Ciri yang lebih serius pada orang berbakat ialah ciri seperti idealisme, kecenderungan untuk
melakukan refleksi, merenungkan peran dan tujuan hidup, serta makna atau arti dari
keberadaan mereka. Anak berbakat lebih cepat menunjukan perhatian pada masalah orang
dewasa, seperti politik, ekonomi, polusi, kriminalitas, dan masalah lain yang dapat yang
mereka amati di dalam masyarakat.
Ciri kreatif lainnya ialah kecenderungan untuk lebih tertarik pada hal-hal yang rumit dan
misterius. Misalnya kecendrungan untuk percaya pada yang paranormal. Mereka lebih sering
memiliki pengalaman indra ke enam atau kejadian mistis.

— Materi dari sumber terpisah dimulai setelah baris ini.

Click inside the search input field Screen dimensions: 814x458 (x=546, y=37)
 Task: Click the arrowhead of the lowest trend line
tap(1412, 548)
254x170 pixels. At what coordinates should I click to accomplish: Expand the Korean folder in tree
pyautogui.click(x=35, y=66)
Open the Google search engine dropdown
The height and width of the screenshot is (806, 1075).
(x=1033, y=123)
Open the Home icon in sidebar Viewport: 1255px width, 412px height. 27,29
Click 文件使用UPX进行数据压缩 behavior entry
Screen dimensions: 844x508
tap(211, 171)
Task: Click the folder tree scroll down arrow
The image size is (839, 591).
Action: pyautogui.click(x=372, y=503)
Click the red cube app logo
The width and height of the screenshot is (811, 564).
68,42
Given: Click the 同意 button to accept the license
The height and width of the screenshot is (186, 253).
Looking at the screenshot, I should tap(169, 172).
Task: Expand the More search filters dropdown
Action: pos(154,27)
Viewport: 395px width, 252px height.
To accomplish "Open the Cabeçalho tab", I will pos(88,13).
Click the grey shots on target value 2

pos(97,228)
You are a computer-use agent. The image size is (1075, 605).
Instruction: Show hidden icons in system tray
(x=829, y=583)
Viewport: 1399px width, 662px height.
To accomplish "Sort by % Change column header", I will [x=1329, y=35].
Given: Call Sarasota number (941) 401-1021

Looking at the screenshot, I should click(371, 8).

Minat seni dan keindahan juga lebih kuat dari rata-rata. Walaupun tidak semua orang
berbakat kreatif menjadi seniman, tetapi mereka memiliki minat yang cukup besar terhadap
seni, satra, musik, dan teater.
Sedemikian jauh, tampak seolah pribadi yang kreatif itu ideal. Namun, ada juga karekteristik
dari siswa kreatif yang mandiri, percaya diri, ingin tahu, penuh semangat, cerdik, tetapi tidak
penurut, hal ini dapat memusingkan kepala guru. Anak kreatif bisa juga bersifat tidak
koperatif, egosentris, terlalu asertif, kurang sopan, acuh tak acuh terhadap aturan, keras
kepala, emosional, menarik diri, dan menolak dominasi atau otoritas guru. Ciri-ciri tersebut
membutuhkan pengertian dan kesadaran, dalam beberapa kasus membutuhkan koreksi dan
pengarahan.
“Penelitian pertama di indonesia tentang ciri-ciri kepribadian yang kreatif dilakukan pada
tahun 1977 dengan membandingkan pendapat tiga kelompok, yaitu pendapat psikolog, guru,
dan orang tua. Alat penelitian yang digunakan ialah adaptasi dari Torrance, yaitu ideal pupil
checklist yang terdiri atas 60 ciri yang melalui studi empiris. Dari penelitian ini ditemukan
perbedaan kelompok orang yang sangat kreatif dari kelompok orang yang kurang kreatif”
(Munandar, 2004: 36).
Ciri-ciri perilaku yang ditemukan pada orang-orang yang memberikan sumbangan kreatif
yang menonjol terhadap masyarakat digambarkan sebagai berikut: berani dalam
pendirian/keyakinan, melit (ingin tahu), mandiri dalam berpikir dan mempertimbangkan,
bersibuk diri terus menerus dengan kerjanya, intuitif, ulet, tidak bersedia menerima pendapat
dari otoritas begitu saja. Kenyataan menunjukan, bahwa guru dan orang tua lebih
menginginkan perilaku sopan, rajin dan patuh dari anak, ciri-ciri yang tidak berkaitan dengan
kreativitas.
Bagaimana pandangan di indonesia tentang ciri-ciri pribadi yang kreatif dan ciri-ciri yang
diinginkan pendidik pada anak? Peringkat dari 10 ciri-ciri pribadi kreatif yang diperoleh dari
kelompok pakar psikologi (30 orang) adalah sebagai berikut:
1. Imajinatif
2. Mempunyai prakarsa
3. Mempunyai minat luas
4. Mandiri dalam berfikir
5. Melit
6. Senang berpetualang
7. Penuh energi
8. Percaya diri
9. Bersedia mengambil risiko
10. Berani dalam pendirian dan keyakinan.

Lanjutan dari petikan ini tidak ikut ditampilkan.